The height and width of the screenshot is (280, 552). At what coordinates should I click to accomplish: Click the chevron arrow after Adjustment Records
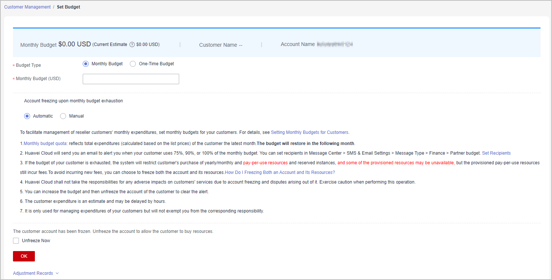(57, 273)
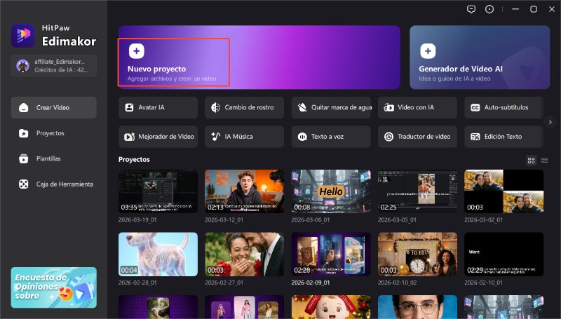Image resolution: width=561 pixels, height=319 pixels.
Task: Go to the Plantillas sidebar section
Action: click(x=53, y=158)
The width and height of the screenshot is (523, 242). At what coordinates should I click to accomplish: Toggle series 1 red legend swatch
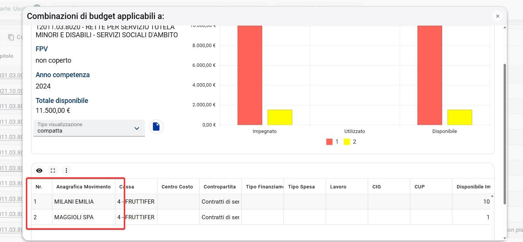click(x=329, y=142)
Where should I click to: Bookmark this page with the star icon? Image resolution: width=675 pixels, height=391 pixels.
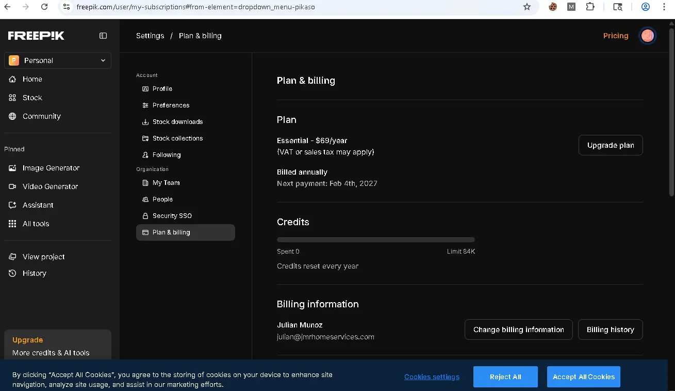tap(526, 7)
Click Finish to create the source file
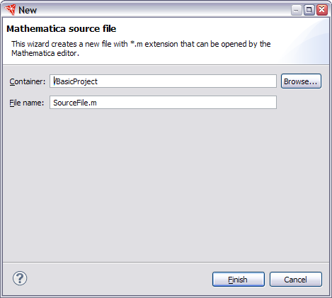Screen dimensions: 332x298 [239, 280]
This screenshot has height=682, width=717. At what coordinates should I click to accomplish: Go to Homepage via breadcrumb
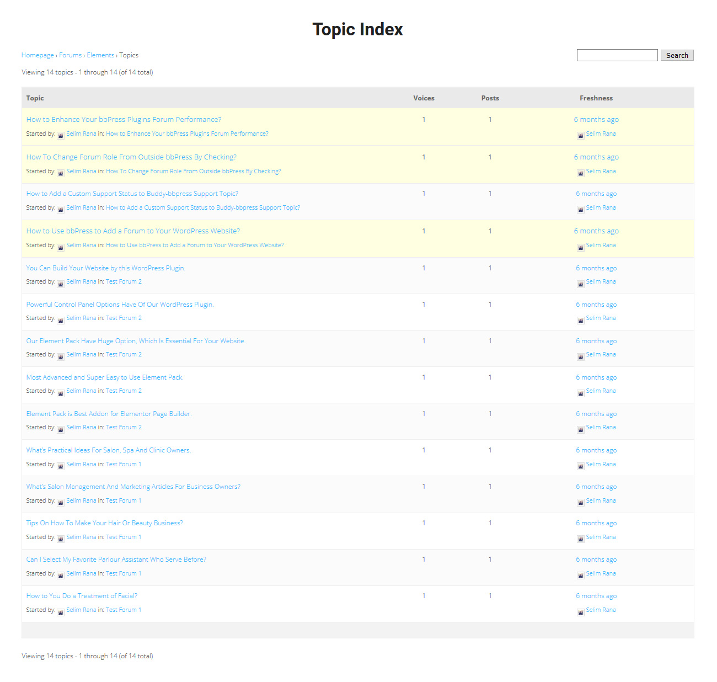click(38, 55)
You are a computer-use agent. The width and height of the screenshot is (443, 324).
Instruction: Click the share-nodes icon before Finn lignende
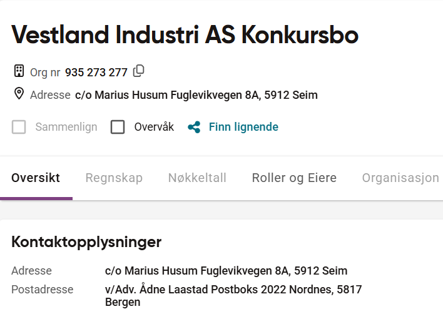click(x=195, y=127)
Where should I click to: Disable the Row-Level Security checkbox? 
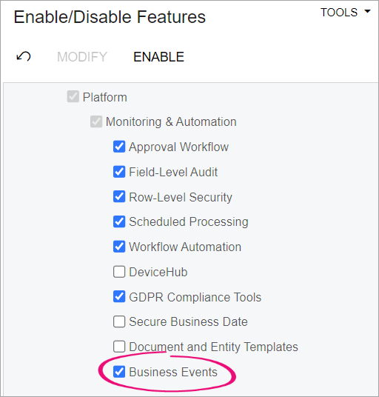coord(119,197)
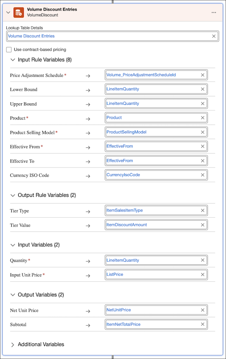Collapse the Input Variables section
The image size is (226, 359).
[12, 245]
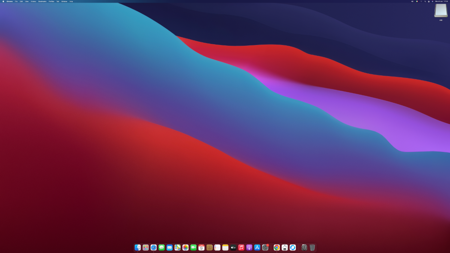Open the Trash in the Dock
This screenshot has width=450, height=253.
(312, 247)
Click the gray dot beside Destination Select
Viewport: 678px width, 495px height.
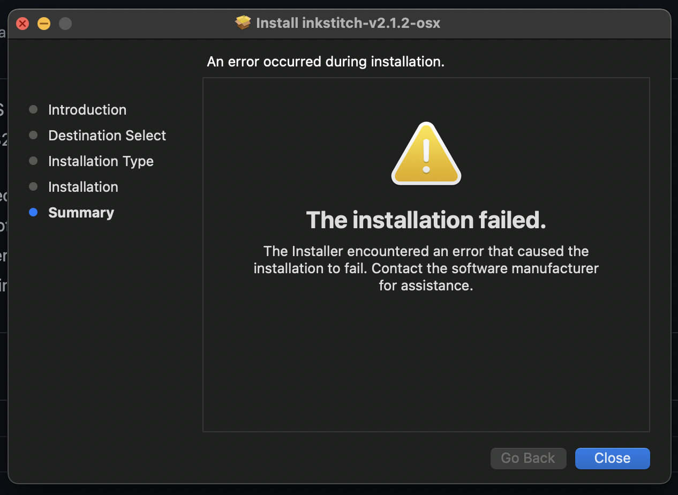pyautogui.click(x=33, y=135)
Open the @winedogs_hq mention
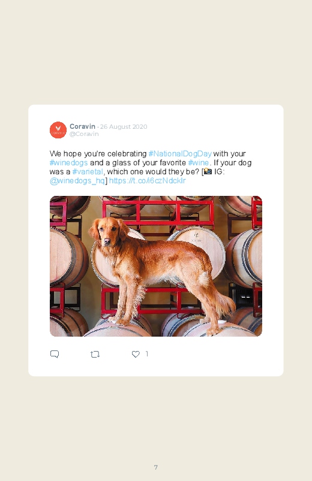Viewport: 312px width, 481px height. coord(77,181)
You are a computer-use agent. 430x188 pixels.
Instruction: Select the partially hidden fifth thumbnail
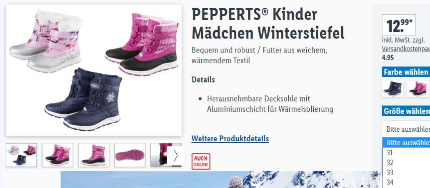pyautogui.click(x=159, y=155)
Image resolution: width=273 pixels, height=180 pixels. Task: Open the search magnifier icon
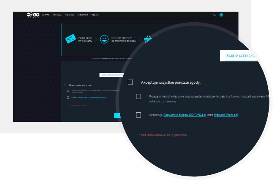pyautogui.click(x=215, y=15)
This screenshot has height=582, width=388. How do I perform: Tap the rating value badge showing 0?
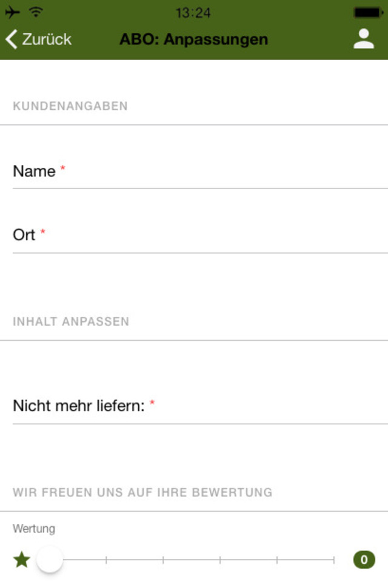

#### AIM OF THE EXERCISE
The required output is every line from the one containing "Click the gray dot beside Destination Select" through the last line of the data above, restated exactly and without pictures.

#### TASK RESPONSE
Click the gray dot beside Destination Select
Viewport: 678px width, 495px height.
pyautogui.click(x=33, y=135)
Open the @winedogs_hq mention
Viewport: 312px width, 481px height. coord(77,181)
You are a computer-use agent. 430x188 pixels.
Instruction: Select the partially hidden fifth thumbnail
pyautogui.click(x=159, y=155)
Image resolution: width=273 pixels, height=180 pixels. Task: Open the search magnifier icon
pyautogui.click(x=215, y=15)
This screenshot has height=582, width=388. How do I perform: Tap the rating value badge showing 0?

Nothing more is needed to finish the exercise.